_Work instructions:_
- a) In the introduction on re-ordering worship, what is often the first question people ask after a gathering?
- b) Retype the passage of the worship introduction between "The word ‘worship’ is" and "focused on this.", inclusive.
- c) Write what comes next in the introduction on re-ordering worship, picking up after its final sentence.

_Text section:_
__________

Re-ordering Worship (Introduction)

Neil Bennetts
Neil Bennetts

--

The word ‘worship’ is confusing.

And the confusion comes because it’s such a flexible word, and this flexibility gives us permission to use the word in so many different ways.

In church culture the word ‘worship’ tends to be used to describe what we do in gatherings, often more narrowly as the singing part. ‘How was the worship?’ is often the first question people ask after a gathering, when really what they mean is: ‘did you like the singing’? Most courses and training days have historically focused on this.

For some ‘worship’ encompasses ‘everything we do’: everything we do is worship, or at least, everything we do should be an act of worship — an act of ‘giving worth’ to God. The phrase ‘worship is a way of life’ in this respect is quite popular, but what does that actually mean? Does it mean that we need to maximise the time spent in church gatherings, or intersperse our daily life with more specific acts of devotion? Is work our worship? And if so, does it mean that we don’t need to go to church because if our work is our worship then as long as we are doing our work in a way that ‘gives worth to God’ then that’s enough?

__________

_Extracted material:_
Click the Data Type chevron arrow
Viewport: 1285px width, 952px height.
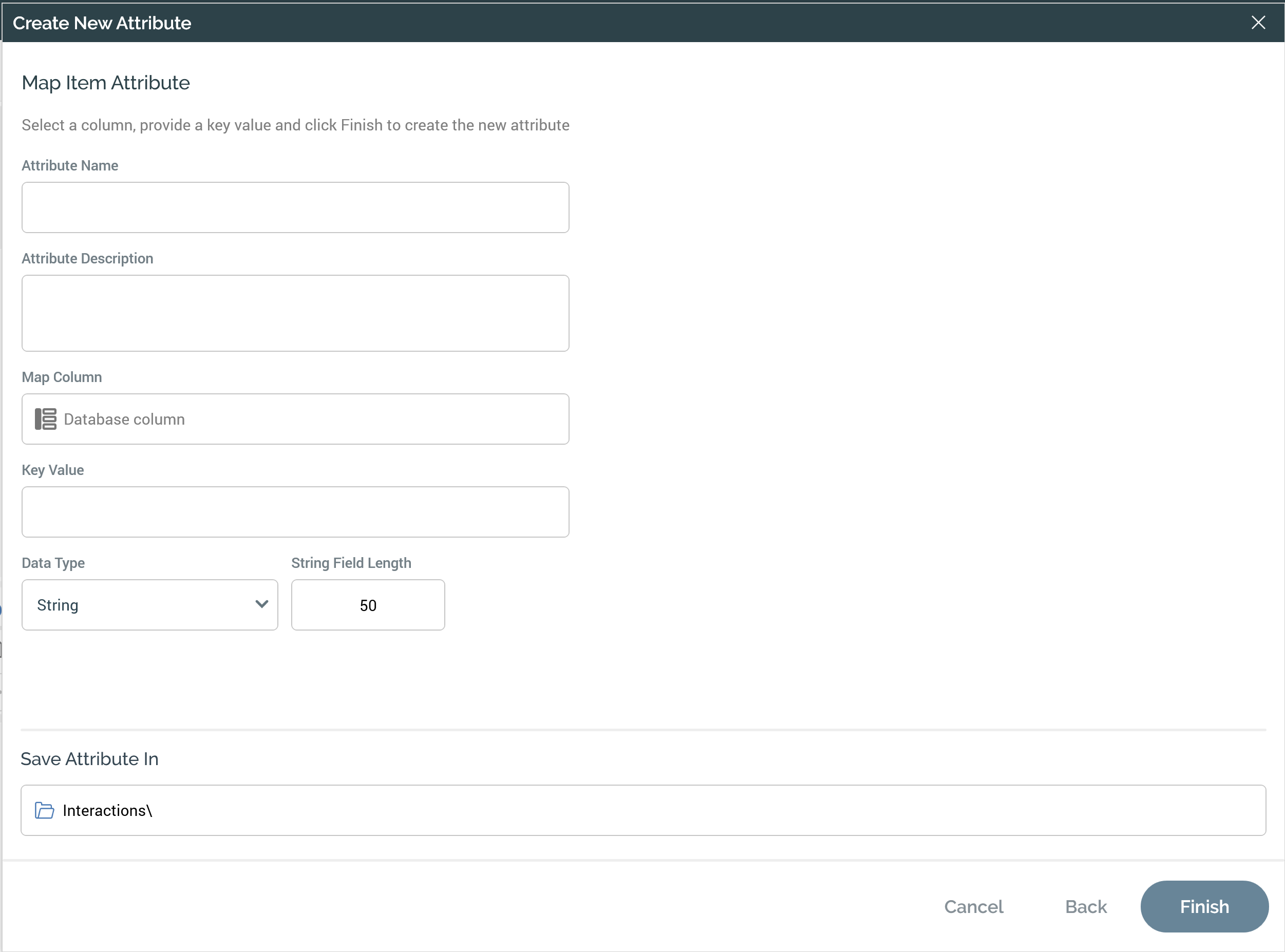(x=261, y=604)
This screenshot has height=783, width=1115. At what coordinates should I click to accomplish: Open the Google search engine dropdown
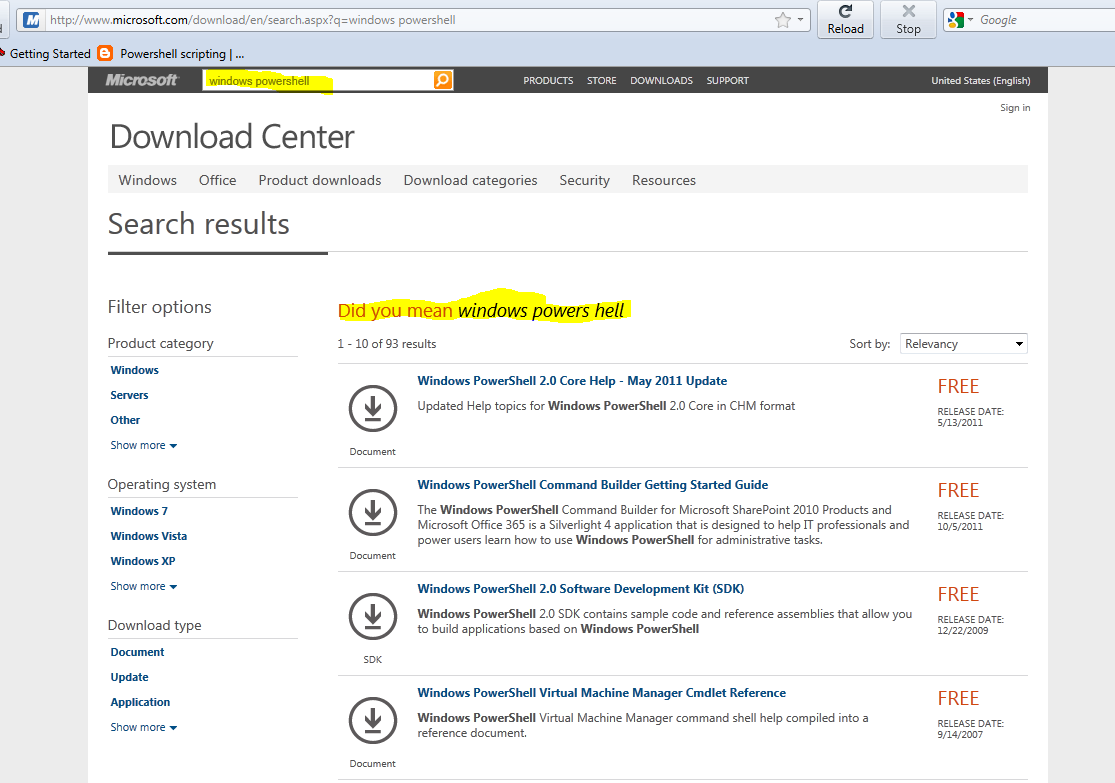point(960,20)
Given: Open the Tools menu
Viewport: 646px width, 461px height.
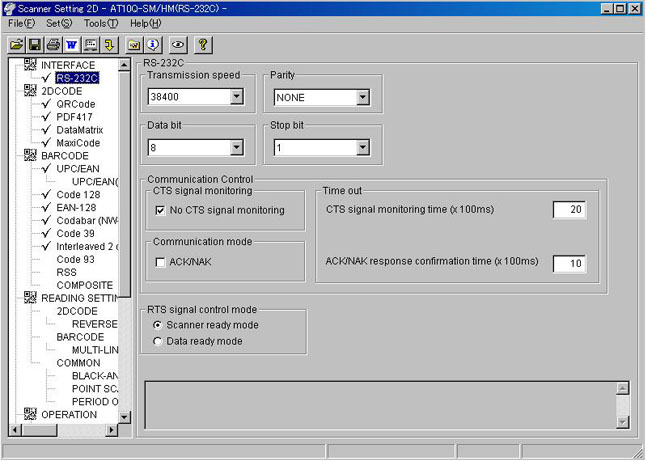Looking at the screenshot, I should tap(100, 23).
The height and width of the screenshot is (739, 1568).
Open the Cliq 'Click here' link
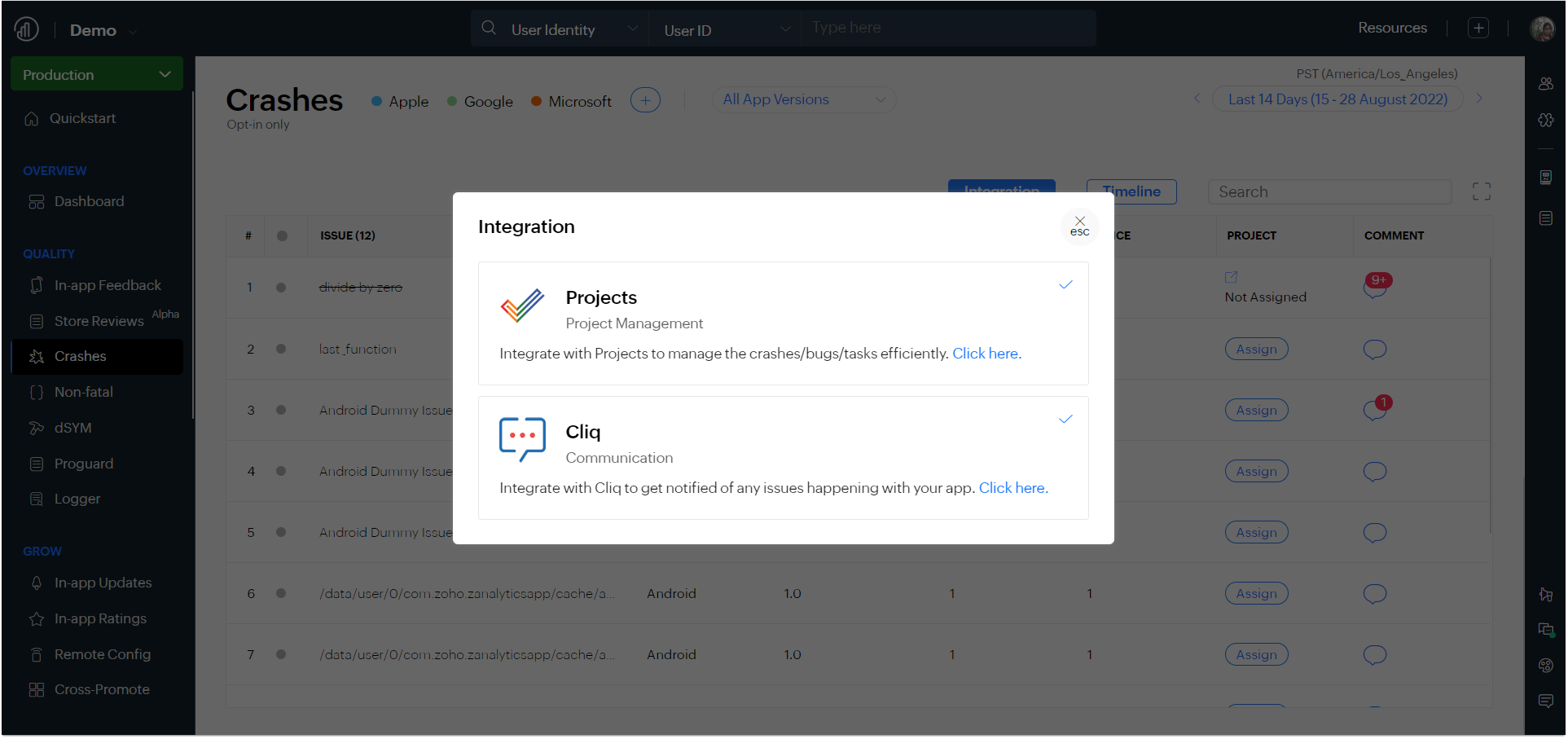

__________

_Responses for each task:_
- a) "How was the worship?"

- b)
The word ‘worship’ is confusing.

And the confusion comes because it’s such a flexible word, and this flexibility gives us permission to use the word in so many different ways.

In church culture the word ‘worship’ tends to be used to describe what we do in gatherings, often more narrowly as the singing part. ‘How was the worship?’ is often the first question people ask after a gathering, when really what they mean is: ‘did you like the singing’? Most courses and training days have historically focused on this.

- c)
Popular culture doesn’t help establish clarity: people worship the ground their lovers walk on (infatuation), worship their football teams (tribalism), worship their favourite bands (fanaticism) or worship money, sex, or power (idolism). Or when a high profile band somehow manages to get a crowd singing a song about God without them realising it is a song about God, then that’s un-churched people worshipping without them knowing they are worshipping right?

Worship ministries attach other words to the word ‘worship’ to reinforce their own particular emphasis — such as the words Mission, Encounter, Kingdom, Life, Central — in which case worship is somehow connected to Mission (I agree), Encounter (I agree), Kingdom (I agree), Life (I agree) and is Central (I agree). Yet are these things purely connected to worship (and if so how?) or are these things in essence worship itself?

Even when we turn to our bibles, different translators at different times translate different Hebrew or Greek words as the English word ‘worship’.

Indeed, we are confused.

Yet our confusion doesn’t seem to stop us being opinionated.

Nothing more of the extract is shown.